**PROBLEM STATEMENT**
Starting at the line with "Show options menu" and going on through the line with "Screen dimensions: 1568x644", reproduce each line in the records below exactly and nothing more.

**RECORDS SHOWN**
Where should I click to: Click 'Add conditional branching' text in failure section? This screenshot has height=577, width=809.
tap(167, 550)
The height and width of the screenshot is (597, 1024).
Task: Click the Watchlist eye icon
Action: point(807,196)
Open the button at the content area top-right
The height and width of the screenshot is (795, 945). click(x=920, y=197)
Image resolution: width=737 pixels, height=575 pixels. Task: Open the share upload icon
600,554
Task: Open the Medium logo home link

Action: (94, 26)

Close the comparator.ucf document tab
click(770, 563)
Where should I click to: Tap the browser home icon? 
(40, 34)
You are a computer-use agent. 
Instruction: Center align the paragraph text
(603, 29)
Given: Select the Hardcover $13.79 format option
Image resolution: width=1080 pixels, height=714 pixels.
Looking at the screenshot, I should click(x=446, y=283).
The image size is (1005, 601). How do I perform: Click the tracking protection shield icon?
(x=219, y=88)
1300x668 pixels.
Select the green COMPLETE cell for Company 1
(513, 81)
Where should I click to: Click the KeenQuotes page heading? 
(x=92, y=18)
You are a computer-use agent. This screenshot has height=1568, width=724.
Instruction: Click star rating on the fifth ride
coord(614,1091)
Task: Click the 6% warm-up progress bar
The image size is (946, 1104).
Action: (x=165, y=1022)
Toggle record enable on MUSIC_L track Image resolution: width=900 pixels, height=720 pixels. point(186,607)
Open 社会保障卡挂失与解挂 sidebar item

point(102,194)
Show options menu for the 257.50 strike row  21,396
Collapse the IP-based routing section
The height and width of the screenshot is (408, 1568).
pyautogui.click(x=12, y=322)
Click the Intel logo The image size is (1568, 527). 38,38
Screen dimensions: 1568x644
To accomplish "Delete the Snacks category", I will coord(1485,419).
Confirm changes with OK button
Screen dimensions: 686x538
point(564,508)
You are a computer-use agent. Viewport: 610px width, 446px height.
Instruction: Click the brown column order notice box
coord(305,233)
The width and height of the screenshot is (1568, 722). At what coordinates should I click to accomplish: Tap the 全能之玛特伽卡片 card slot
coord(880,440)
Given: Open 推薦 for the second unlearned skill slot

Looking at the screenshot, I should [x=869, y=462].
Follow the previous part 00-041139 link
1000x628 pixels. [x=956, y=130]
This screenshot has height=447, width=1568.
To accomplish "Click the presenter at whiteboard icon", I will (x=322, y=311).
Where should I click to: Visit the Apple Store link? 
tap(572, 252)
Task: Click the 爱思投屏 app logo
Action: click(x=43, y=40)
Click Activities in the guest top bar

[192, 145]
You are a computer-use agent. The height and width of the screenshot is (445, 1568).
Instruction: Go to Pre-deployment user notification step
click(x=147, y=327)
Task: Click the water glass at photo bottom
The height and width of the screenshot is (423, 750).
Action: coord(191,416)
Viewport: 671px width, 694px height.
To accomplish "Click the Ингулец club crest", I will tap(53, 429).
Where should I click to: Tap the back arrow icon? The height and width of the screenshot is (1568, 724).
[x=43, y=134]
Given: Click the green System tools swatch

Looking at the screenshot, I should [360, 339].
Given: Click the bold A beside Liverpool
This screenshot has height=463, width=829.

**ANSWER TO THIS TASK**
Show options menu for the 257.50 strike row  21,396
Collapse the IP-based routing section
The height and width of the screenshot is (408, 1568).
pyautogui.click(x=12, y=322)
Click the Intel logo The image size is (1568, 527). 38,38
Screen dimensions: 1568x644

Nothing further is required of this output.